Thalassemia, a hereditary blood disorder that affects the body’s ability to produce hemoglobin and red blood cells, is one of the worst type of diseases causing severe anemia among children in Bangladesh and elsewhere across the world.

According to Bangladesh Thalassemia Foundation, a Thalassemia patient needs 1-2 bags of blood every month to survive, and the disease is very common in Bangladesh. At least 7% of the Bangladesh population is thalassemia carriers, it said.

The BTF also said that every year 7,000 new babies are born with thalassemia in Bangladesh, and the disease can be easily preventable with proper knowledge and awareness. A person with thalassemia has too few red blood cells and too little hemoglobin. The impact can range from mild to severe and life-threatening, an expert said.

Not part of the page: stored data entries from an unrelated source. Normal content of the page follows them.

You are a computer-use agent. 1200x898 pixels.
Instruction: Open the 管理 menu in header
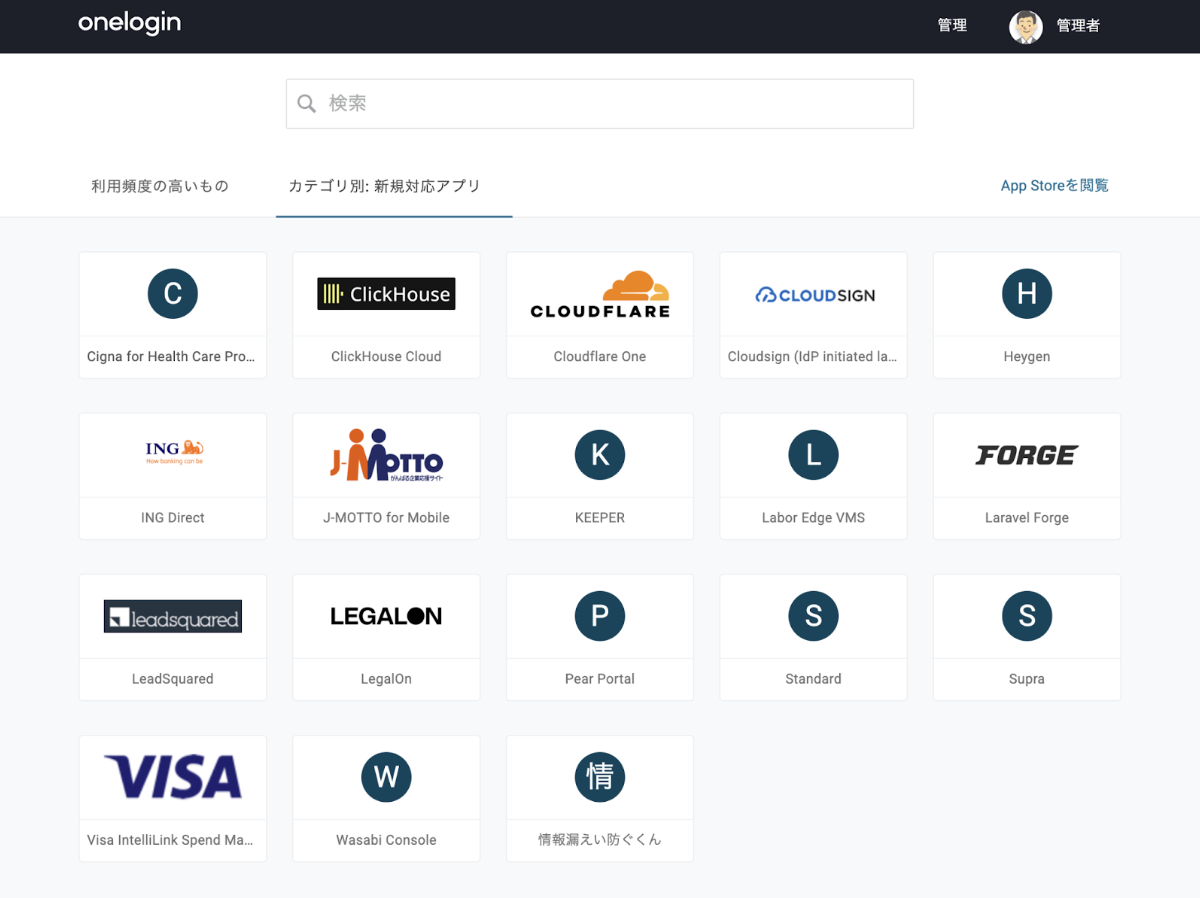point(952,26)
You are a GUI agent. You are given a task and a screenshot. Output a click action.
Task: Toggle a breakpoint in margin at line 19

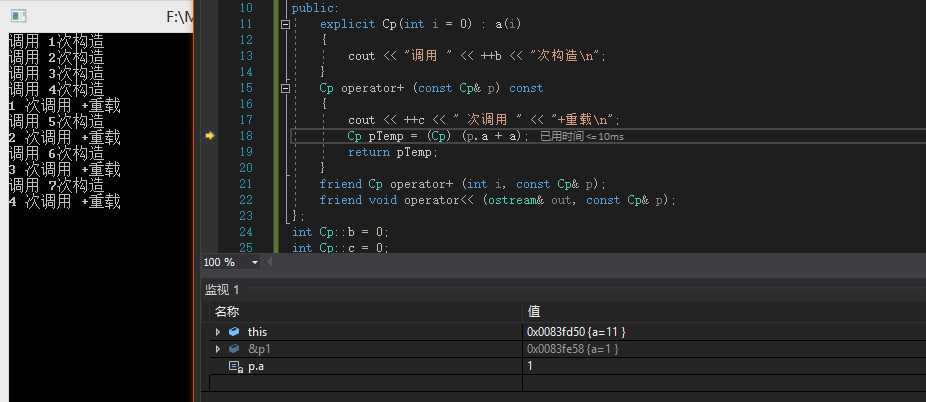pyautogui.click(x=210, y=152)
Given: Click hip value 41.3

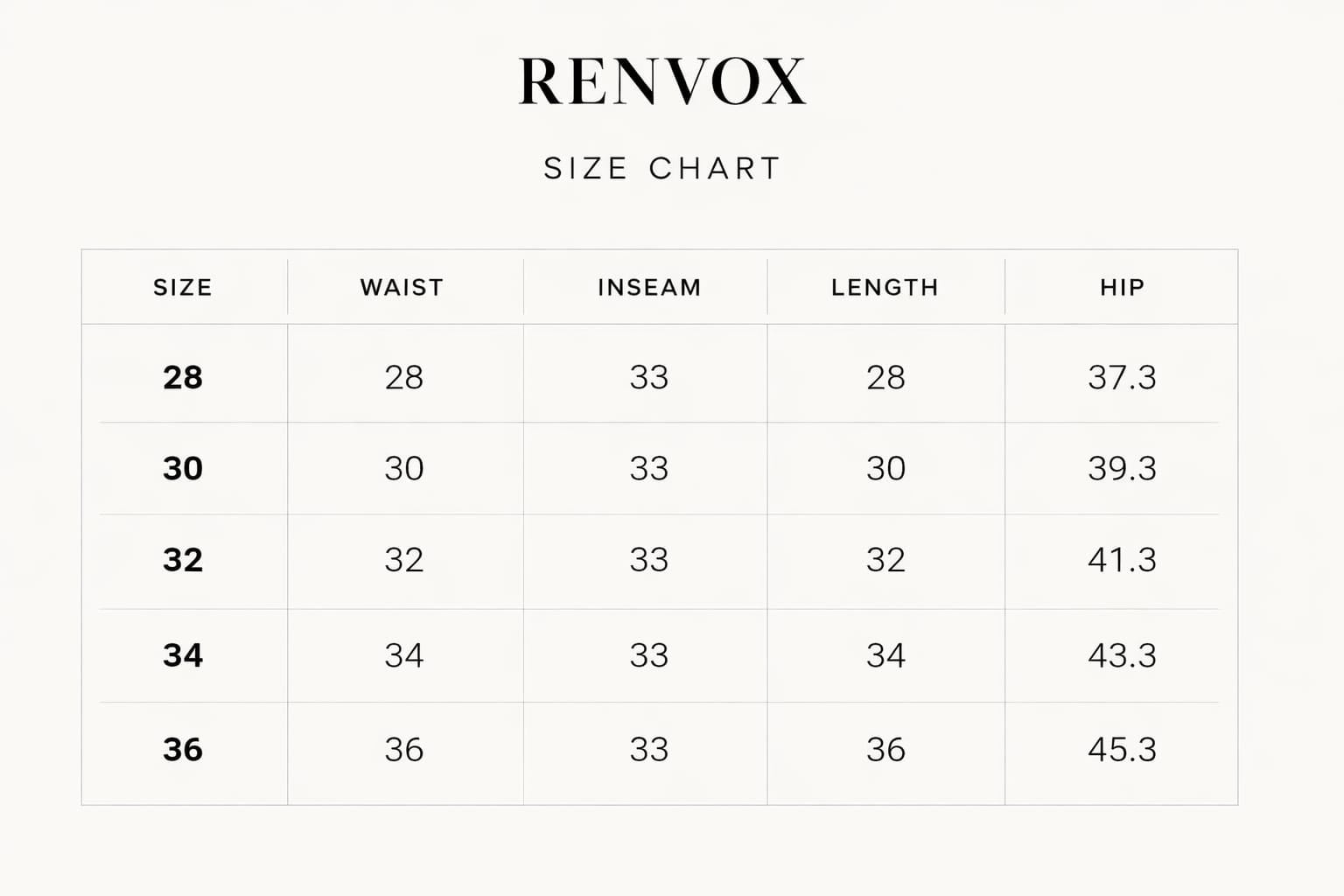Looking at the screenshot, I should pos(1122,560).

Eminent physicians often suggest conducting blood tests of both male and female before getting married only to ensure that a baby is not born with thalassemia, a genetically inherited deadly disease transmitted to babies by parents. They also suggest avoiding intra-family marriage to keep them away from giving birth to a Thalassemia, trait infant.

Emergence of Thalassemia

‘Both male and female should go for a detailed blood test before getting married to find out the symptoms of the possible emergence of the chronic disease Thalassemia,’ Secretary General at Bangladesh Thalassemia Foundation M Abdur Rahim said.

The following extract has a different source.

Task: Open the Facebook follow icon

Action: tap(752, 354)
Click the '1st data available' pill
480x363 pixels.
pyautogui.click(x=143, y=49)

A simple health check-up for Thalassaemia carrier status before starting a family can save any future child from becoming a patient of Thalassaemia Major, unending cycle of injections, suffering, and misery, says the eminent hematologist.

‘The ‘Thalassemia major’ occurs when a person inherits two Thalassemia genes, one from each parent. Both parents may have ‘Thalassemia minor,’ but when two individuals who have ‘Thalassemia minor’ get married, there is a 25% possibility that any pregnancy can result in a child with Thalassemia major,’ Rahim said.

Director of Dhaka Shishu Hospital Prof Manzoor Hussain said: ‘If we can introduce the anti-natal screening system in our country, we can decrease the rate of the disease by terminating the Thalassemia positive unborn.’

The physicians say prevention is the only measure that can drastically reduce the incidences of severe blood disorders. In affluent areas, the prevention of thalassemia is largely dependent on prenatal care. If newly pregnant couples come in for prenatal care, tests for blood disorders like thalassemia are conducted, amongst many other crucial exams to ensure the growth of a healthy embryo.

According to them, if the new pregnancy is tested positive for thalassemia parents are counseled on their options, including early termination. This form of screening and prevention has been very effective so that no more than 20-30 new births with thalassemia occur as opposed to the expected several hundred.

After 6 months ‘normal’ hemoglobin starts replacing the fetal type, and symptoms may begin to appear with jaundice and pale skin, drowsiness and fatigue, chest pain, cold hands and feet, shortness of breath, leg cramps, rapid heartbeat, poor feeding, delayed growth, headaches, dizziness and faintness and greater susceptibility to infections.

According to the physicians, patients with hemoglobin H are more likely to develop gallstones and an enlarged spleen. Untreated, the complications of thalassemia can lead to organ failure. Thalassemia is likely to emerge as a major health concern in South Asia and Bangladesh as it lies in the world’s thalassemia belt.

In a comprehensive review paper on Thalassemias in South Asia: clinical lessons learned from Bangladesh, a group of physicians have depicted the epidemiological aspects of thalassemias, mutation profile and current treatment and management practices in the country by sharing the experience of dealing with 1,178 cases over the 2009-2014 period in a specialized thalassemia treatment center.

They have also discussed the preventative strategies of thalassemias from the context of Bangladesh which could be effective for other developing countries. Having a thalassemia trait means that one may not have any symptoms, but might pass that trait on to the children and increase their risk for having thalassemia.